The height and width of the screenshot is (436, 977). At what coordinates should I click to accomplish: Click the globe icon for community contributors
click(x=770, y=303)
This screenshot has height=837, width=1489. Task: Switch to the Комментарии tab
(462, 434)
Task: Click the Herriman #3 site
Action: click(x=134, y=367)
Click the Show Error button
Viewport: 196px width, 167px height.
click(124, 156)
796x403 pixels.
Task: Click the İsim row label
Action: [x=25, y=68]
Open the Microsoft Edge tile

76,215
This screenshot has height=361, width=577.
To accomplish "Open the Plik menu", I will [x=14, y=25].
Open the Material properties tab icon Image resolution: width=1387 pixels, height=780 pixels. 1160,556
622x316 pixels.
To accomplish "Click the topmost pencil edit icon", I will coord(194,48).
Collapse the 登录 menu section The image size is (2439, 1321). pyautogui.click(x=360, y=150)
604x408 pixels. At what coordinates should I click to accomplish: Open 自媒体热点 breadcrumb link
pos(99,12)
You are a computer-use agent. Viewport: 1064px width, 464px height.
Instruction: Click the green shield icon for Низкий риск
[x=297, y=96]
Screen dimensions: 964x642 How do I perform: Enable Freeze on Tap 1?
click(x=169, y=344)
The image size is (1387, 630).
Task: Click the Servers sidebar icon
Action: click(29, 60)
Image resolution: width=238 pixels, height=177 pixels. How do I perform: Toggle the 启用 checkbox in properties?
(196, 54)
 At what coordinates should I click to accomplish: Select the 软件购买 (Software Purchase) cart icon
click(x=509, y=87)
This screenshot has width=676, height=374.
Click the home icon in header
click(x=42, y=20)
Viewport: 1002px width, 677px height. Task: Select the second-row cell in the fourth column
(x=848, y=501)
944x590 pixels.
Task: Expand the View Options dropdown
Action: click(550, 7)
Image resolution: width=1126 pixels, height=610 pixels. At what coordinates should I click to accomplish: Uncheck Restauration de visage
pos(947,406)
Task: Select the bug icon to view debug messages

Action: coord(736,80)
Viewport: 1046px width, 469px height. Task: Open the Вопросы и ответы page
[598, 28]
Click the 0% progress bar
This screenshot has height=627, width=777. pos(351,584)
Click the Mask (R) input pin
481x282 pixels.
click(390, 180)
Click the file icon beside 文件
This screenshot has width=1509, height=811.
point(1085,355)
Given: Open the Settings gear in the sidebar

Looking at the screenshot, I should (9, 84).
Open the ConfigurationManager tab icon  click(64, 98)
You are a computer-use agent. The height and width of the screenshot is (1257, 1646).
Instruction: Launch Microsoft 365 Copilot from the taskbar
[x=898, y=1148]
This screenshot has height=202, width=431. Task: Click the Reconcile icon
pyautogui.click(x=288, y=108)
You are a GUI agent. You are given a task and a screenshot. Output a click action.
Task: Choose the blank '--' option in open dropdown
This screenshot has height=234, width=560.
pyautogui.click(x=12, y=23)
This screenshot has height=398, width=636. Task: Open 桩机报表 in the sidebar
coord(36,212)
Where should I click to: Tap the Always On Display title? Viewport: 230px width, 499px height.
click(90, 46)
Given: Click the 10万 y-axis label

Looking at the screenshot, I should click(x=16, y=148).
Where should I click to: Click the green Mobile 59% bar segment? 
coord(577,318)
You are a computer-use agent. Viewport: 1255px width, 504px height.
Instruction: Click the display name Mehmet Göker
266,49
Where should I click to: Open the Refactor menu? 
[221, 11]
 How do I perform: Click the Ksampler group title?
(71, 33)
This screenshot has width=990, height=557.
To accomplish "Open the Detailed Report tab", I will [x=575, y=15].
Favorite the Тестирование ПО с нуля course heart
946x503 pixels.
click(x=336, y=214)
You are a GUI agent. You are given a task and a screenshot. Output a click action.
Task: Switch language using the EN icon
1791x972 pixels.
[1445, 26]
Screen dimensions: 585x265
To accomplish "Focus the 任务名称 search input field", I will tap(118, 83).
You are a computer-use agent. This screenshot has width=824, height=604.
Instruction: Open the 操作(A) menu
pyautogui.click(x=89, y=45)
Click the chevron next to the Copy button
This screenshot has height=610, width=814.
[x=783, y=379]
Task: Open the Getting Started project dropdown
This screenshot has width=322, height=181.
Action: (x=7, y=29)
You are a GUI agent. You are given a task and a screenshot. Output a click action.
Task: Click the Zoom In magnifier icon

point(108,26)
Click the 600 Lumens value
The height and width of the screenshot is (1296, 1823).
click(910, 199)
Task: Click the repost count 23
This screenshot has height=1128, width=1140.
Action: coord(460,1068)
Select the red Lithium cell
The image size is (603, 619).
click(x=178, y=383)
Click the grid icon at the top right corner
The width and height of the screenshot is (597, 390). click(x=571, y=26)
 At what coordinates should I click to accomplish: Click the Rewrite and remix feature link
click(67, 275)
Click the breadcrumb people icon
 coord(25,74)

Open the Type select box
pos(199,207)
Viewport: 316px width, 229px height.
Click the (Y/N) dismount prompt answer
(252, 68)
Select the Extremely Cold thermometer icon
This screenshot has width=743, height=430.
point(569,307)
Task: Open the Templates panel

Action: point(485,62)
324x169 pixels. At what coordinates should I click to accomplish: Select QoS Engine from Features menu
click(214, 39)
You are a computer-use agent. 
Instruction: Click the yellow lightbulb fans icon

> **GIVEN TASK**:
Convert every line of the items above into a JSON list of strings, with one string per line and blank lines omitted.

> **TASK ANSWER**:
[
  "The height and width of the screenshot is (436, 977). At what coordinates should I click to accomplish: Click the globe icon for community contributors",
  "click(x=770, y=303)",
  "This screenshot has height=837, width=1489. Task: Switch to the Комментарии tab",
  "(462, 434)",
  "Task: Click the Herriman #3 site",
  "Action: click(x=134, y=367)",
  "Click the Show Error button",
  "Viewport: 196px width, 167px height.",
  "click(124, 156)",
  "796x403 pixels.",
  "Task: Click the İsim row label",
  "Action: [x=25, y=68]",
  "Open the Microsoft Edge tile",
  "76,215",
  "This screenshot has height=361, width=577.",
  "To accomplish \"Open the Plik menu\", I will [x=14, y=25].",
  "Open the Material properties tab icon Image resolution: width=1387 pixels, height=780 pixels. 1160,556",
  "622x316 pixels.",
  "To accomplish \"Click the topmost pencil edit icon\", I will coord(194,48).",
  "Collapse the 登录 menu section The image size is (2439, 1321). pyautogui.click(x=360, y=150)",
  "604x408 pixels. At what coordinates should I click to accomplish: Open 自媒体热点 breadcrumb link",
  "pos(99,12)",
  "You are a computer-use agent. Viewport: 1064px width, 464px height.",
  "Instruction: Click the green shield icon for Низкий риск",
  "[x=297, y=96]",
  "Screen dimensions: 964x642 How do I perform: Enable Freeze on Tap 1?",
  "click(x=169, y=344)",
  "The image size is (1387, 630).",
  "Task: Click the Servers sidebar icon",
  "Action: click(29, 60)",
  "Image resolution: width=238 pixels, height=177 pixels. How do I perform: Toggle the 启用 checkbox in properties?",
  "(196, 54)",
  " At what coordinates should I click to accomplish: Select the 软件购买 (Software Purchase) cart icon",
  "click(x=509, y=87)",
  "This screenshot has width=676, height=374.",
  "Click the home icon in header",
  "click(x=42, y=20)",
  "Viewport: 1002px width, 677px height. Task: Select the second-row cell in the fourth column",
  "(x=848, y=501)",
  "944x590 pixels.",
  "Task: Expand the View Options dropdown",
  "Action: click(550, 7)",
  "Image resolution: width=1126 pixels, height=610 pixels. At what coordinates should I click to accomplish: Uncheck Restauration de visage",
  "pos(947,406)",
  "Task: Select the bug icon to view debug messages",
  "Action: coord(736,80)",
  "Viewport: 1046px width, 469px height. Task: Open the Вопросы и ответы page",
  "[598, 28]",
  "Click the 0% progress bar",
  "This screenshot has height=627, width=777. pos(351,584)",
  "Click the Mask (R) input pin",
  "481x282 pixels.",
  "click(390, 180)",
  "Click the file icon beside 文件",
  "This screenshot has width=1509, height=811.",
  "point(1085,355)",
  "Given: Open the Settings gear in the sidebar",
  "Looking at the screenshot, I should (9, 84).",
  "Open the ConfigurationManager tab icon  click(64, 98)",
  "You are a computer-use agent. The height and width of the screenshot is (1257, 1646).",
  "Instruction: Launch Microsoft 365 Copilot from the taskbar",
  "[x=898, y=1148]",
  "This screenshot has height=202, width=431. Task: Click the Reconcile icon",
  "pyautogui.click(x=288, y=108)",
  "You are a GUI agent. You are given a task and a screenshot. Output a click action.",
  "Task: Choose the blank '--' option in open dropdown",
  "This screenshot has height=234, width=560.",
  "pyautogui.click(x=12, y=23)",
  "This screenshot has height=398, width=636. Task: Open 桩机报表 in the sidebar",
  "coord(36,212)",
  "Where should I click to: Tap the Always On Display title? Viewport: 230px width, 499px height.",
  "click(90, 46)",
  "Given: Click the 10万 y-axis label",
  "Looking at the screenshot, I should click(x=16, y=148).",
  "Where should I click to: Click the green Mobile 59% bar segment? ",
  "coord(577,318)",
  "You are a computer-use agent. Viewport: 1255px width, 504px height.",
  "Instruction: Click the display name Mehmet Göker",
  "266,49",
  "Where should I click to: Open the Refactor menu? ",
  "[221, 11]",
  " How do I perform: Click the Ksampler group title?",
  "(71, 33)",
  "This screenshot has width=990, height=557.",
  "To accomplish \"Open the Detailed Report tab\", I will [x=575, y=15].",
  "Favorite the Тестирование ПО с нуля course heart",
  "946x503 pixels.",
  "click(x=336, y=214)",
  "You are a GUI agent. You are given a task and a screenshot. Output a click action.",
  "Task: Switch language using the EN icon",
  "1791x972 pixels.",
  "[1445, 26]",
  "Screen dimensions: 585x265",
  "To accomplish \"Focus the 任务名称 search input field\", I will tap(118, 83).",
  "You are a computer-use agent. This screenshot has width=824, height=604.",
  "Instruction: Open the 操作(A) menu",
  "pyautogui.click(x=89, y=45)",
  "Click the chevron next to the Copy button",
  "This screenshot has height=610, width=814.",
  "[x=783, y=379]",
  "Task: Open the Getting Started project dropdown",
  "This screenshot has width=322, height=181.",
  "Action: (x=7, y=29)",
  "You are a GUI agent. You are given a task and a screenshot. Output a click action.",
  "Task: Click the Zoom In magnifier icon",
  "point(108,26)",
  "Click the 600 Lumens value",
  "The height and width of the screenshot is (1296, 1823).",
  "click(910, 199)",
  "Task: Click the repost count 23",
  "This screenshot has height=1128, width=1140.",
  "Action: coord(460,1068)",
  "Select the red Lithium cell",
  "The image size is (603, 619).",
  "click(x=178, y=383)",
  "Click the grid icon at the top right corner",
  "The width and height of the screenshot is (597, 390). click(x=571, y=26)",
  " At what coordinates should I click to accomplish: Click the Rewrite and remix feature link",
  "click(67, 275)",
  "Click the breadcrumb people icon",
  " coord(25,74)",
  "Open the Type select box",
  "pos(199,207)",
  "Viewport: 316px width, 229px height.",
  "Click the (Y/N) dismount prompt answer",
  "(252, 68)",
  "Select the Extremely Cold thermometer icon",
  "This screenshot has width=743, height=430.",
  "point(569,307)",
  "Task: Open the Templates panel",
  "Action: point(485,62)",
  "324x169 pixels. At what coordinates should I click to accomplish: Select QoS Engine from Features menu",
  "click(214, 39)",
  "You are a computer-use agent. ",
  "Instruction: Click the yellow lightbulb fans icon"
]